Activity -> For the data that follows, print the line with "This screenshot has", the line with "Copy the module ID 160 icon", and all lines between them, exactly as they stand. Omit pictures and add nothing.

Exercise materials ->
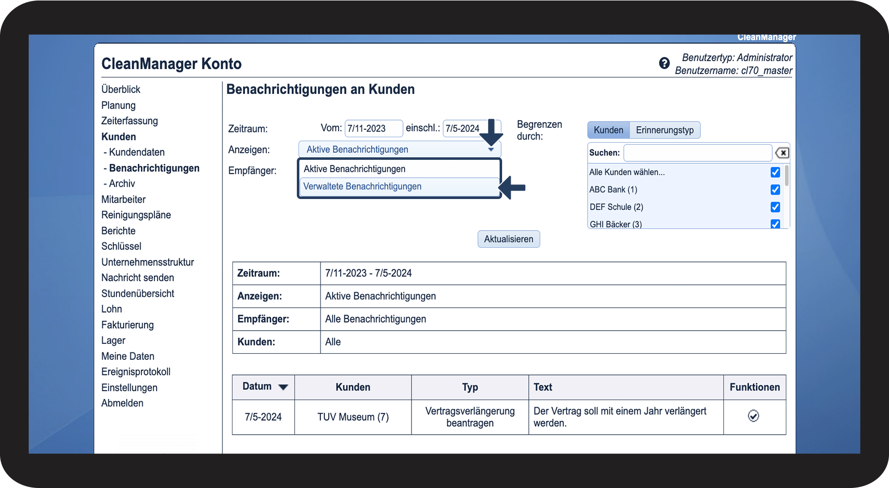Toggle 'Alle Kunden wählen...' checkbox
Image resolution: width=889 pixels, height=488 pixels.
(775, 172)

---

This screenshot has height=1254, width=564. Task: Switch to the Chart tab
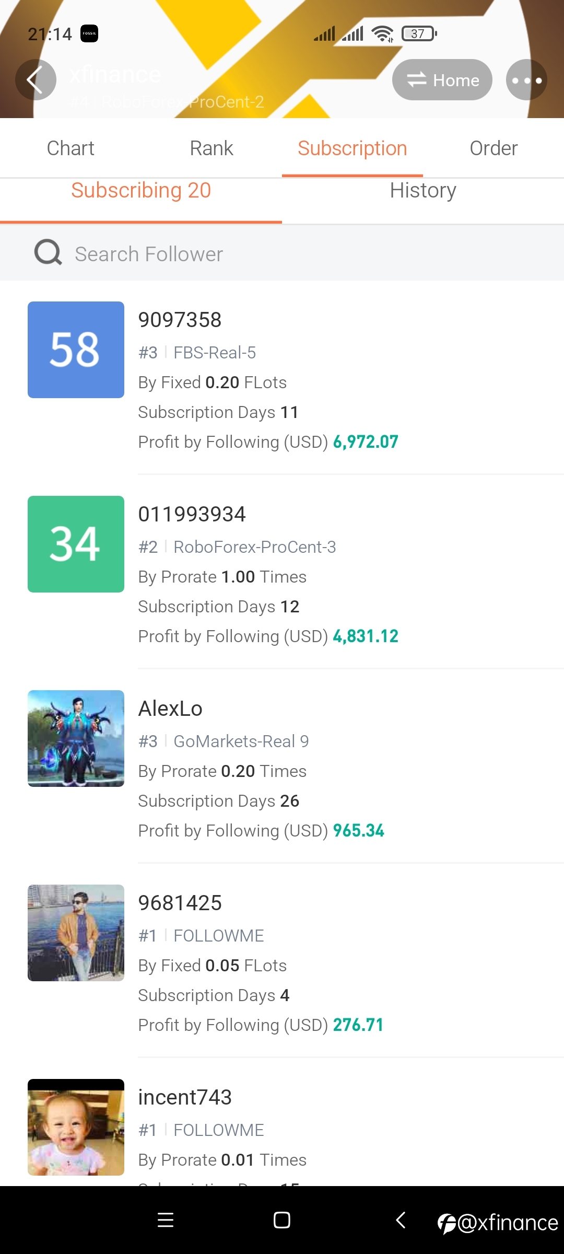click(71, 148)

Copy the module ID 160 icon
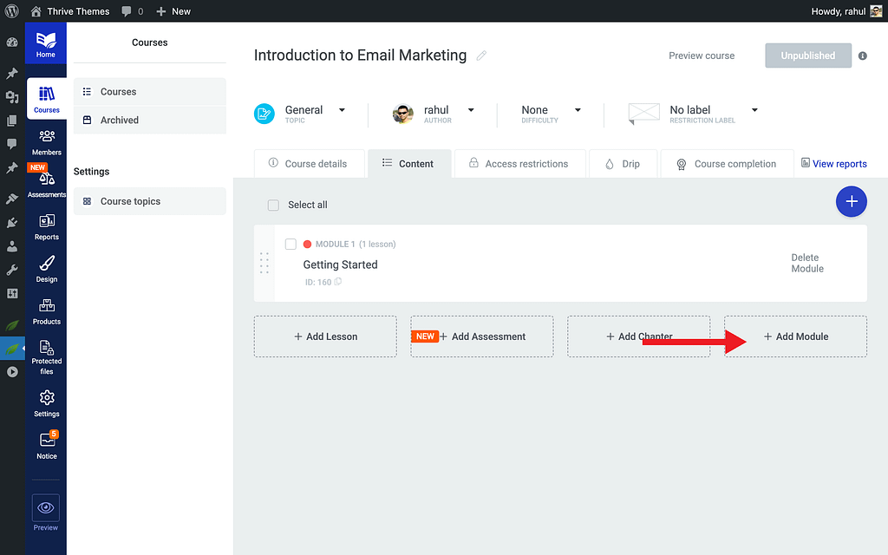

Task response ->
This screenshot has height=1254, width=564. Task: Switch to the Chart tab
click(71, 148)

Copy the module ID 160 icon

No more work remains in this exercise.